We started small with just two official rescues that October, but by the spring of 2016, we were caring for more than 30 horses, donkeys, and ponies. The donations were always few and far between and Nate worked and still works extra hard
and tirelessly to ensure that the horses (and his family) will be cared for.
It was then that Cindy began to pursue dressage in the little bit of free time she had. She took a few lessons from an amazing coach and trainer, but Kirby had blossomed the previous winter and was ready to go under
saddle. His beautiful Arabian moves would fit right into the dressage arena and the trainer was willing to take him on, one-eye, Arabian, and all.Over the next year, Kirby had his ups and downs in training. He was
always such a good boy and never offered to buck or rear or anything. His missing eye caused him some balance issues, so picking up the right-lead canter was difficult for him and took several months to achieve, but
he got it! He loved being a fancy stable pony and everyone adored him. They mused about entering shows in the spring of 2017 and how he would be a judge's favorite because he was just so Kirby. He loved his stall
and his turnout buddy and the work muscled him up to where he was almost unrecognizable as the goofy, gangly little guy he once was. Once again, everything was going great. By spring though, time and finances
had put any sort of showing on the back burner and the days melted away one by one. Kirby began to have minor instances when in training, but then the next day, he would behave perfectly. We talked of bringing him home
and just letting him chill in the pasture for a few months, but by July, he seemed to have gotten over whatever it was that may have been bothering him.

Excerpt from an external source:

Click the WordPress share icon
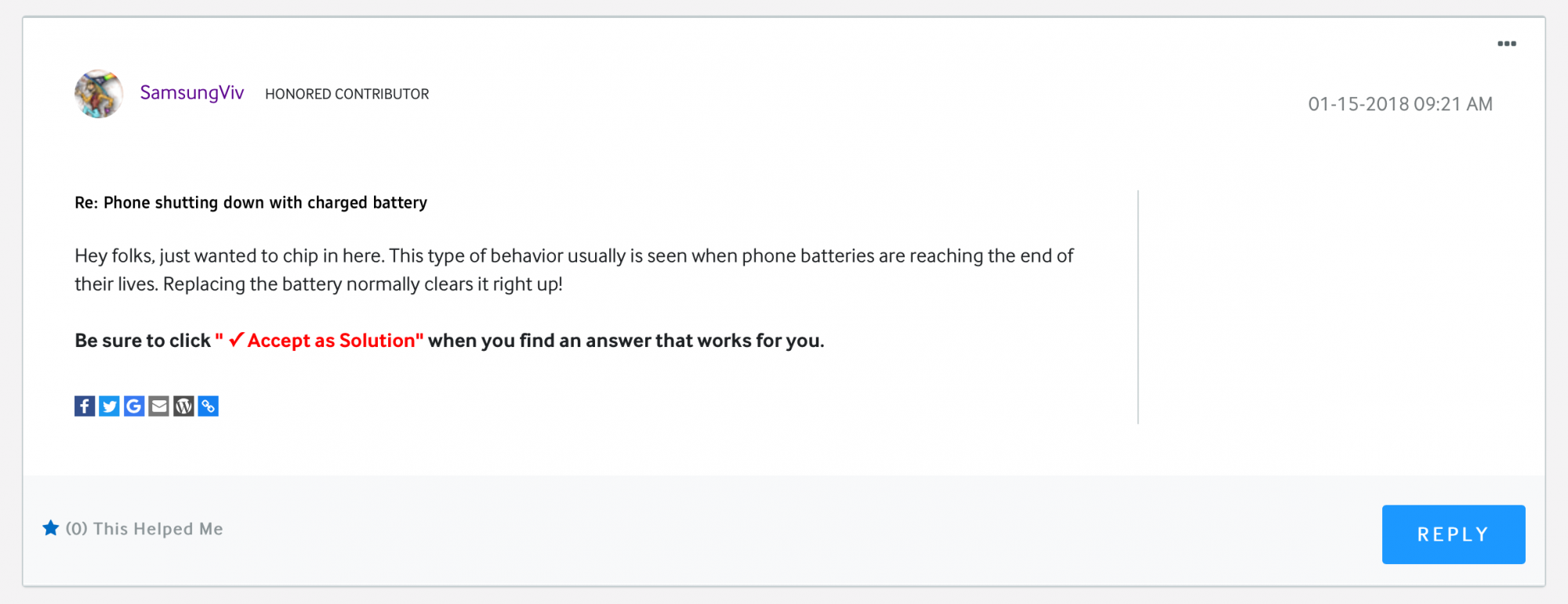This screenshot has width=1568, height=604. (x=183, y=406)
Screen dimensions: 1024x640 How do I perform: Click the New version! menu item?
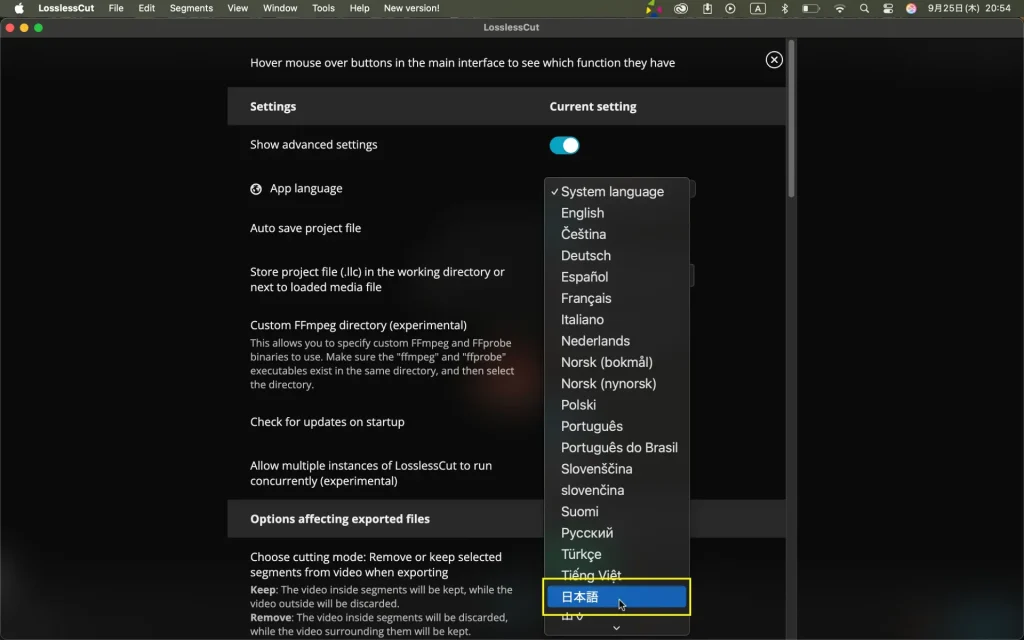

On July 12, everything changed. He was not himself. He was foaming at the mouth, shivering, "sucking" on his hay. The vet was called, but he would not let anyone near him to evaluate. He seemed to improve over the night,
but by later in the day on the 13th, he was getting worse. He was loaded up and taken to Stillwater Equine Hospital where he spent the next few days. All blood work came back normal, but over the weekend they seemed
to find a treatment that was working. He was able to return home that Monday and seemed to be himself again, though he had to continue on his meds. By Wednesday, he was gone. One vet was present when
he passed while another was on the phone. It was a horrible experience that none of us will ever forget. The necropsy came up empty. All we are left with are memories of the happiness he gave us and heartbreak with
no solace to be found in an answer. We have no answers, only questions: What happened to him? How did it happen? What could we have done? Why him? And finally, Why did this happen? To that question, we think we may
have an answer... Kirby came here for a reason. His presence helped Cindy through the worst time of her life and put her on the path she is meant to be on. Without Kirby, Pony Tales wouldn't exist today.
He is the inspiration behind it all. While we wish he could still be here with us physically, he is and will be here forever in spirit. In the walls. In the pastures. In every joy we experience. In
every heartbreak we suffer. In our hearts. And in the souls of every horse that enters our gates. Forever. He is the heart and soul of this organization and that is why he came here. Cute, quirky, goofy, sweet,
lovable Kirby, set into motion this amazing, difficult ride we are on right now. Him being here has led to dozens of equines being saved and finding their forever homes during his lifetime alone that was cut way too
To honor Kirby's life and his spirit, help us carry on his legacy. Forever and always, Kirby, we love you.